Para empezar, hay que enmarcar este proceso en una serie de consideraciones geopolíticas sobre el papel de Europa en el mundo y el futuro de la arquitectura de seguridad euroatlántica. Es obvio que no se le puede dar ninguna satisfacción a Putin a cuenta de esta candidatura, pero la guía de conducta no puede ser tampoco buscar lo que más le moleste. Por mucho que duela, Rusia sigue disponiendo de importantes herramientas de presión (incluyendo la relación con China) y hay que avanzar con la certeza de que estas no van a servirle para impedir el desenlace que desee la UE. Por otro lado, el proceso debe evitar agravios comparativos en los ya candidatos que se sentirían frustrados si a otros se les ofrece atajos, lo que acabaría por debilitar el delicado flanco sureste.
En segundo lugar, y mirando a la salud del proceso mismo de integración, muchos recrean el temor a que una adhesión de ese calado perjudique la pauta de relanzamiento de estos últimos años que se ha plasmado en la unidad post-Brexit o en una respuesta ambiciosa a la pandemia. Es un falso dilema porque la experiencia histórica demuestra que no hay tal suma cero entre profundización y ampliación. Por ejemplo, lo aportado por los dos países ibéricos a partir de 1986 ha sido valiosísimo y también está clara la contribución neta que supuso la entrada de escandinavos, bálticos o irlandeses. En otros casos el balance es más discutible. Hasta el punto de que Visegrado, el pueblo donde se encontraron Walesa, Havel y Antall hace treinta años, ha dejado de evocar una renovación del espíritu europeo. Ahora se asocia con el euroescepticismo de varios de los dirigentes populistas que les sucedieron.

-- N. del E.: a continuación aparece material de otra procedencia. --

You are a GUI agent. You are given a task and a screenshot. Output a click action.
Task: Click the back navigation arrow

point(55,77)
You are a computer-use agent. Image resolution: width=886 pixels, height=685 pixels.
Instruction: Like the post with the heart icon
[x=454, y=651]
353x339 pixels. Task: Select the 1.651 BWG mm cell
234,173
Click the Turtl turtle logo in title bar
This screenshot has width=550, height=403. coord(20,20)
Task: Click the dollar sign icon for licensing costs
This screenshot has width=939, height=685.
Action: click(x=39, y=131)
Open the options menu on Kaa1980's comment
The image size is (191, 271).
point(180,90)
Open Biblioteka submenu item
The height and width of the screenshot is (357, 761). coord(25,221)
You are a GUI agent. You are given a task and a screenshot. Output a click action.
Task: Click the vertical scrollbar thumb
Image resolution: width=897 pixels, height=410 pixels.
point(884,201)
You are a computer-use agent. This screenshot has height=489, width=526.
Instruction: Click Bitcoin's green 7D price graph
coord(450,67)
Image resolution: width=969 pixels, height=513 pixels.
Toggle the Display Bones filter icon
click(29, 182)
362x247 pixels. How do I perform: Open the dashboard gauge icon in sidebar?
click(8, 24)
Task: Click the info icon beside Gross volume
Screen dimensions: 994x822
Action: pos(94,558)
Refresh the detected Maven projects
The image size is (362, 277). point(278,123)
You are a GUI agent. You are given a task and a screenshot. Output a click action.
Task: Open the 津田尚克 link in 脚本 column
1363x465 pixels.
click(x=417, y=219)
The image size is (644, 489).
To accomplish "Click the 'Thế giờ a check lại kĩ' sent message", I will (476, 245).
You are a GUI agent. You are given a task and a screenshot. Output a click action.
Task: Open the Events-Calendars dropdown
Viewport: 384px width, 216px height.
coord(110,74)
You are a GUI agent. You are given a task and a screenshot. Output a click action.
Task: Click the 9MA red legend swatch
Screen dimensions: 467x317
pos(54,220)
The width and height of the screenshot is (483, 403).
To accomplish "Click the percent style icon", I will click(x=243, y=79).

Con todo, no es descabellado pensar que el esfuerzo de adaptación que requerirá Ucrania para acercarse al modelo político y social de la UE puede debilitar a las fuerzas iliberales que dominan el escenario centro-oriental. Una occidentalización exitosa más allá de Polonia y Hungría puede recuperar también allí ese ánimo perdido de “imitación” y permitir que la vieja Europa les deje de mirar con “repugnancia”, por usar los términos de Stephen Holmes e Ivan Krastev en La luz que falló. El trayecto que ha de recorrer Ucrania es larguísimo. Tendrá primero que recibir una enorme asistencia posbélica (ese Plan Marshall sobre cuyo contenido ha reflexionado Adam Tooze) y ser luego ayudada con soluciones intermedias para cambiar sus instituciones y su modelo productivo; por ejemplo, entrando primero en el Espacio Económico Europeo, como sugiere Nathalie Tocci. Pero, en ese proceso, Ucrania puede hacer a su vez dos enormes aportaciones a la UE: ejemplificar el valor que tiene luchar por la paz y la democracia y ser palanca que reconcilie las dos mitades del continente. Si así fuera, al final del camino no habrá una adhesión por causa de fuerza mayor, sino una fuerza mayor para la causa.